REQUIRED WORK
Look through the listing below and report the lines that have the word "file" in them.

***** DATA UNDER STUDY *****

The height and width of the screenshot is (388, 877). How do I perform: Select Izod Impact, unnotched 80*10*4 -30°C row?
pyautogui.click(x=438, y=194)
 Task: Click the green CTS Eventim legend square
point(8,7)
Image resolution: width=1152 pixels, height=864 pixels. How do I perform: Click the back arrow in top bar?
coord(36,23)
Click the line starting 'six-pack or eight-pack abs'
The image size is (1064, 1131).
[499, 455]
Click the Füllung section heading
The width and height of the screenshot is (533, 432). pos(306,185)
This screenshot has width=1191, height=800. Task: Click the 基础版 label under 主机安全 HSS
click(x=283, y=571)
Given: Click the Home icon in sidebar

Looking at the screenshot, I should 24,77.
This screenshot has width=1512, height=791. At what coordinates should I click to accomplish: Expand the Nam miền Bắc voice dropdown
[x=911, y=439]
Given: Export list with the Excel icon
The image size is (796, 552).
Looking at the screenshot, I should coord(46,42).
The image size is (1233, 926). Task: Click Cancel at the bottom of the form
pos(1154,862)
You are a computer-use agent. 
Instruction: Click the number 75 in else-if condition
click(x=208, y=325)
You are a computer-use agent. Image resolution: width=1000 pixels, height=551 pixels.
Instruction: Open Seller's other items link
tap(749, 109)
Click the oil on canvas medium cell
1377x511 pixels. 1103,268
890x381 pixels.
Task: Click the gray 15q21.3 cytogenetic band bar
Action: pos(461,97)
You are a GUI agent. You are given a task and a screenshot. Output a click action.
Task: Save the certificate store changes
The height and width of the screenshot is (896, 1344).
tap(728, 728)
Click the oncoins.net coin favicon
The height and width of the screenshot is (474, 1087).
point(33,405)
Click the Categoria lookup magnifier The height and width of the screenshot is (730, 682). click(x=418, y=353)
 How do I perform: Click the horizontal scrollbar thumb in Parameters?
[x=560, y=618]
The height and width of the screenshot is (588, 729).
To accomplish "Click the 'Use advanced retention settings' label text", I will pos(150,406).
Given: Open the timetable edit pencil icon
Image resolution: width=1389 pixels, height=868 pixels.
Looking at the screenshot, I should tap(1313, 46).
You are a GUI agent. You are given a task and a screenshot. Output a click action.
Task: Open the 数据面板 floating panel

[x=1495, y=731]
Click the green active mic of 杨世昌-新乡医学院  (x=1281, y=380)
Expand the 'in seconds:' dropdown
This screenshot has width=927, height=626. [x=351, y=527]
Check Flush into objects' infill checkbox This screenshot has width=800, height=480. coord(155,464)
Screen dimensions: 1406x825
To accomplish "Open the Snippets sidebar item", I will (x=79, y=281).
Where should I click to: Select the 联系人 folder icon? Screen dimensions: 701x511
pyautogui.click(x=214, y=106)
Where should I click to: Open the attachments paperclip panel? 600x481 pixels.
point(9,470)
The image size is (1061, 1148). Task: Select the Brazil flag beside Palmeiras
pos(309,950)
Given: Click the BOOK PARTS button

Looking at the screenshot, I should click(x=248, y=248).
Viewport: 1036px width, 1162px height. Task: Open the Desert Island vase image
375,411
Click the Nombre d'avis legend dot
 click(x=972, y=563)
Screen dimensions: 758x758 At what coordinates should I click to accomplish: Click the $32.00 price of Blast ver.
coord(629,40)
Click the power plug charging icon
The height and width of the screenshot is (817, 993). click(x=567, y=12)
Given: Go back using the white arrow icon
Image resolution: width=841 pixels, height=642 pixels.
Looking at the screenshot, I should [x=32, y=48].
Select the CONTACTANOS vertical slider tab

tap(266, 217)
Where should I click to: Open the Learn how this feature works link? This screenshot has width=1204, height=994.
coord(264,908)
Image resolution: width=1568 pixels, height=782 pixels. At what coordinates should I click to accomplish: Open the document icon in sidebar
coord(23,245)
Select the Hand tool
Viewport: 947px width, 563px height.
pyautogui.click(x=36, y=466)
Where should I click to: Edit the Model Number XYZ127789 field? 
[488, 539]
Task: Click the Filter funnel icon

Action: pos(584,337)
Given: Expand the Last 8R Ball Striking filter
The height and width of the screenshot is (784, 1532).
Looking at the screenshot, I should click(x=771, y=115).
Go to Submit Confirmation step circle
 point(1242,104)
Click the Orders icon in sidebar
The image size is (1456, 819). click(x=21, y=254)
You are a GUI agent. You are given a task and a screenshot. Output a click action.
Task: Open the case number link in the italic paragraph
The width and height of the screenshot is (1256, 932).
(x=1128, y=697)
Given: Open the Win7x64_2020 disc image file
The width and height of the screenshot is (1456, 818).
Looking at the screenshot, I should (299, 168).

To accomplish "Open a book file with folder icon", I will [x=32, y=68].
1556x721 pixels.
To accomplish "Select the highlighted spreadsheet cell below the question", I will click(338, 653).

*****

ANSWER TO THIS EXERCISE
Given: Open the Win7x64_2020 disc image file
To accomplish "Open a book file with folder icon", I will [x=32, y=68].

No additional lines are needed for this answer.